Memory error using openpyxl and large data excels

Tags:

I have written a script which has to read lot of excel files from a folder (around 10,000). This script loads the excel file (some of them has more than 2,000 rows) and reads one column to count the number of rows (checking stuff). If the number of rows is not equal to a given number, it writes the warning in a log.

The problem comes when the script reads more than 1,000 excel files. It's then when it throws memory error, and I don't know where could be the problem. Previously, the script read two csv file with 14,000 rows and stores it in a list. These lists contain an identificator for the excel file and its respective number of rows. If this number of rows is not equal to the number of rows of the excel file, it writes the warning. Could be the problem the reading of these lists?

I'm using openpyxl to load the workbooks, do I need to close them before open the next?

This is my code:

# -*- coding: utf-8 -*-

import os
from openpyxl import Workbook
import glob
import time
import csv
from time import gmtime,strftime
from openpyxl import load_workbook

folder = ''
conditions = 0
a = 0
flight_error = 0
condition_error = 0
typical_flight_error = 0
SP_error = 0


cond_numbers = []
with open('Conditions.csv','rb') as csv_name:           # Abre el fichero csv donde estarán las equivalencias   
    csv_read = csv.reader(csv_name,delimiter='\t')

    for reads in csv_read:
        cond_numbers.append(reads)

flight_TF = []
with open('vuelo-TF.csv','rb') as vuelo_TF:
    csv_read = csv.reader(vuelo_TF,delimiter=';')

    for reads in csv_read:
        flight_TF.append(reads)


excel_files = glob.glob('*.xlsx')

for excel in excel_files:
    print "Leyendo excel: "+excel

    wb = load_workbook(excel)
    ws = wb.get_sheet_by_name('Control System')
    flight = ws.cell('A7').value
    typical_flight = ws.cell('B7').value
    a = 0

    for row in range(6,ws.get_highest_row()):
        conditions = conditions + 1


        value_flight = int(ws.cell(row=row,column=0).value)
        value_TF = ws.cell(row=row,column=1).value
        value_SP = int(ws.cell(row=row,column=4).value)
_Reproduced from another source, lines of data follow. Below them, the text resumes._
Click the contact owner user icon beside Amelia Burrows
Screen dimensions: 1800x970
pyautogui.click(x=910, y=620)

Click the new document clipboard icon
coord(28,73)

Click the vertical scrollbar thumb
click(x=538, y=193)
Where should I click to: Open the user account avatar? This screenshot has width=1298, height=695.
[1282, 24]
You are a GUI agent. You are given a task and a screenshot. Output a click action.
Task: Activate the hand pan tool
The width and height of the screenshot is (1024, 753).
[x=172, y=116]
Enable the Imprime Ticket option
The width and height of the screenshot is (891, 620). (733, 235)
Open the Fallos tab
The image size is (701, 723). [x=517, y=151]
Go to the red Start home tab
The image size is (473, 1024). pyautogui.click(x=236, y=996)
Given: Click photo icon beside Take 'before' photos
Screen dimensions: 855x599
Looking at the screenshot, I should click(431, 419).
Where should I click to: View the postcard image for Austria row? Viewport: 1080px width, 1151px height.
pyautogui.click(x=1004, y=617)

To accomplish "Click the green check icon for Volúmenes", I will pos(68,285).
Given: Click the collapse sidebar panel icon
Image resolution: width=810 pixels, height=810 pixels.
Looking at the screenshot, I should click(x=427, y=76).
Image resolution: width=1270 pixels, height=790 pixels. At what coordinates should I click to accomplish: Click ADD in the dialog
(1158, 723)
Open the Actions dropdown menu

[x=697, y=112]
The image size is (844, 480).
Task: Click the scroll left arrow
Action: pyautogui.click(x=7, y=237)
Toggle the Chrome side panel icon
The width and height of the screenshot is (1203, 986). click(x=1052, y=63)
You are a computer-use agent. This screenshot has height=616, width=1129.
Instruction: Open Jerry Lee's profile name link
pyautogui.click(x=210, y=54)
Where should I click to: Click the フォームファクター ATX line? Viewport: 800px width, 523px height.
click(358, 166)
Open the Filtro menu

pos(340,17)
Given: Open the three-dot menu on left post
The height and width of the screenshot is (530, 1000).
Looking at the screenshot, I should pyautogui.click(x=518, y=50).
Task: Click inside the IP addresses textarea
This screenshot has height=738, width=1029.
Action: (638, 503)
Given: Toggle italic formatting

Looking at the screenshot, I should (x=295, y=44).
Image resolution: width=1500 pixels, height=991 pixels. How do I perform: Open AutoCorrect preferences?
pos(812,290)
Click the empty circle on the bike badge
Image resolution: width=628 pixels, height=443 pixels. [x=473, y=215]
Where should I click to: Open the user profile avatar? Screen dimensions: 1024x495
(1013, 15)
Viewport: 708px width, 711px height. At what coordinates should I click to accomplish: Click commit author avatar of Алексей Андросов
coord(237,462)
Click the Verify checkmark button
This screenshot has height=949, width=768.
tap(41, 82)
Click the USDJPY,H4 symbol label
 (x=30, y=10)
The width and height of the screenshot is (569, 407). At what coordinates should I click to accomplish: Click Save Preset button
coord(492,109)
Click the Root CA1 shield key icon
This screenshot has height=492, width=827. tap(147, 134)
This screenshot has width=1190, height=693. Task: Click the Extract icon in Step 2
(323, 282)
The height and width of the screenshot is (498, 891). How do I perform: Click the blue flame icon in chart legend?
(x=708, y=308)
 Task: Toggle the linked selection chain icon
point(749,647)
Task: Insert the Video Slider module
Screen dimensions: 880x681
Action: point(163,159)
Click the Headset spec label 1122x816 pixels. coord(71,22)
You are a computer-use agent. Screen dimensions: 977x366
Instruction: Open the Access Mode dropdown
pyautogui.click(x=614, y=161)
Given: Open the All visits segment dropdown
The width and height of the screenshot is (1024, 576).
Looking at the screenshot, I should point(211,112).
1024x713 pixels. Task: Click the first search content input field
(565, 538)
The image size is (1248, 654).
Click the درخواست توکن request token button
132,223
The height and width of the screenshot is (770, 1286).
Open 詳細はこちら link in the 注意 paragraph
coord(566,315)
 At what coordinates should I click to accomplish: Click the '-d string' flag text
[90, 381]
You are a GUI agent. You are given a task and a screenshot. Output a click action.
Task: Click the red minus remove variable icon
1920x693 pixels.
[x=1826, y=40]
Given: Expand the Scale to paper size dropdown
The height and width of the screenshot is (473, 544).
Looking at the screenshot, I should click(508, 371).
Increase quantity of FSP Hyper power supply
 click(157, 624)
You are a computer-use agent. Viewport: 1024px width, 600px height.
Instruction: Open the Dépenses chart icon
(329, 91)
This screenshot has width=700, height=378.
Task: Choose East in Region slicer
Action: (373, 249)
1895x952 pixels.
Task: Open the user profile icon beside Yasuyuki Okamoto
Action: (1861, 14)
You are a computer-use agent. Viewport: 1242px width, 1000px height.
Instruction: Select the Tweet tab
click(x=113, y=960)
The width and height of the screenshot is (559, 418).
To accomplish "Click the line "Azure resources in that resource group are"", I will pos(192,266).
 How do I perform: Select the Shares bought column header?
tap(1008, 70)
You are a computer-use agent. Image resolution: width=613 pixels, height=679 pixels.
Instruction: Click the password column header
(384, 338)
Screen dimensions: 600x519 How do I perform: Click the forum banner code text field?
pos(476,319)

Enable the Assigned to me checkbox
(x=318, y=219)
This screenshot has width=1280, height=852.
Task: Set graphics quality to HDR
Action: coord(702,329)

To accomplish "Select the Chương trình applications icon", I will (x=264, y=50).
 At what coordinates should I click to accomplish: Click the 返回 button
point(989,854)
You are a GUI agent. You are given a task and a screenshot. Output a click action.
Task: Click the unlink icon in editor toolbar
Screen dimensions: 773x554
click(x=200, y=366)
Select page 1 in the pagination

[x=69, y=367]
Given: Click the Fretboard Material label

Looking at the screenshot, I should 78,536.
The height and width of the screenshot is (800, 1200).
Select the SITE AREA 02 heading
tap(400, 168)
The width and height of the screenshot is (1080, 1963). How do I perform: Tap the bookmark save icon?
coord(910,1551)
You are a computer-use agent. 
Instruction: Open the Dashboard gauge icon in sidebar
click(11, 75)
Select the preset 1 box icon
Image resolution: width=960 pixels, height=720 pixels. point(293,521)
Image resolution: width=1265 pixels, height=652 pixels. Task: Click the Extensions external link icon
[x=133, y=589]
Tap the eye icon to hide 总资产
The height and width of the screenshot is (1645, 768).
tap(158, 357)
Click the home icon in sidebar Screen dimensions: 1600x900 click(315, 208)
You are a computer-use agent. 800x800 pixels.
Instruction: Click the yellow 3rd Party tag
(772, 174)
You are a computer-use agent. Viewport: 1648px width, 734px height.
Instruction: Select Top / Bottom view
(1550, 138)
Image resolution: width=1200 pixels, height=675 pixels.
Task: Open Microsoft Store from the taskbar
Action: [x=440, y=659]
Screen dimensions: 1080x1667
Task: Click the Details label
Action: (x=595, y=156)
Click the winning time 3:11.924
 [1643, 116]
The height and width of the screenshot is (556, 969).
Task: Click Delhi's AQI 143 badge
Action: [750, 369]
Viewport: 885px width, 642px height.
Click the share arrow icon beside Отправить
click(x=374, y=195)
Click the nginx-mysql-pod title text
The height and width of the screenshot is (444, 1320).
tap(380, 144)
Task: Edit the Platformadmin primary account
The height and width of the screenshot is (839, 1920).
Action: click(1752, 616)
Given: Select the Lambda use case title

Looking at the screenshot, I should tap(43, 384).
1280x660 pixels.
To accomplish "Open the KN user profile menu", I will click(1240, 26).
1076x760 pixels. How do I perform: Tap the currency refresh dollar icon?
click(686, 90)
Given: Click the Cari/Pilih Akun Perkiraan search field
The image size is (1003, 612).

        if value_flight == '':
            break

        if value_flight != flight:
            flight_error = 1                # Si no todos los flight numbers dentro del vuelo son iguales

        if value_TF != typical_flight:
            typical_flight_error = 2            # Si no todos los typical flight dentro del vuelo son iguales

        if value_SP != 100:
            SP_error = 1



    for cond in cond_numbers:
        if int(flight) == int(cond[0]):
            conds = int(cond[1])
            if conds != int(conditions):
                condition_error = 1         # Si el número de condiciones no se corresponde con el esperado

    for vuelo_TF in flight_TF:
        if int(vuelo_TF[0]) == int(flight):
            TF = vuelo_TF[1]
            if typical_flight != TF:
                typical_flight_error = 1        # Si el vuelo no coincide con el respectivo typical flight

    if flight_error == 1:
        today = datetime.datetime.today()
        time = today.strftime(" %Y-%m-%d %H.%M.%S")
        log = open('log.txt','aw')
        message = time+':  Los flight numbers del vuelo '+str(flight)+' no coinciden.\n'
        log.write(message)
        log.close()
        flight_error = 0

    if condition_error == 1:
        today = datetime.datetime.today()
        time = today.strftime(" %Y-%m-%d %H.%M.%S")
        log = open('log.txt','aw')
        message = time+': El número de condiciones del vuelo '+str(flight)+' no coincide. Condiciones esperadas: '+str(int(conds))+'. Condiciones obtenidas: '+str(int(conditions))+'.\n'
        log.write(message)
        log.close()
        condition_error = 0

    if typical_flight_error == 1:
        today = datetime.datetime.today()
        time = today.strftime(" %Y-%m-%d %H.%M.%S")
        log = open('log.txt','aw')
        message = time+': El vuelo '+str(flight)+' no coincide con el typical flight. Typical flight respectivo: '+TF+'. Typical flight obtenido: '+typical_flight+'.\n'
        log.write(message)
        log.close() 
        typical_flight_error = 0

    if typical_flight_error == 2:
        today = datetime.datetime.today()
        time = today.strftime(" %Y-%m-%d %H.%M.%S")
        log = open('log.txt','aw')
        message = time+': Los typical flight del vuelo '+str(flight)+' no son todos iguales.\n'
        log.write(message)
        log.close()
        typical_flight_error = 0

    if SP_error == 1:
        today = datetime.datetime.today()
        time = today.strftime(" %Y-%m-%d %H.%M.%S")
        log = open('log.txt','aw')
        message = time+': Hay algún Step Percentage del vuelo '+str(flight)+' menor que 100.\n'
        log.write(message)
        log.close()
        SP_error = 0

    conditions = 0

The if statements of the end are for checking and writing warning logs.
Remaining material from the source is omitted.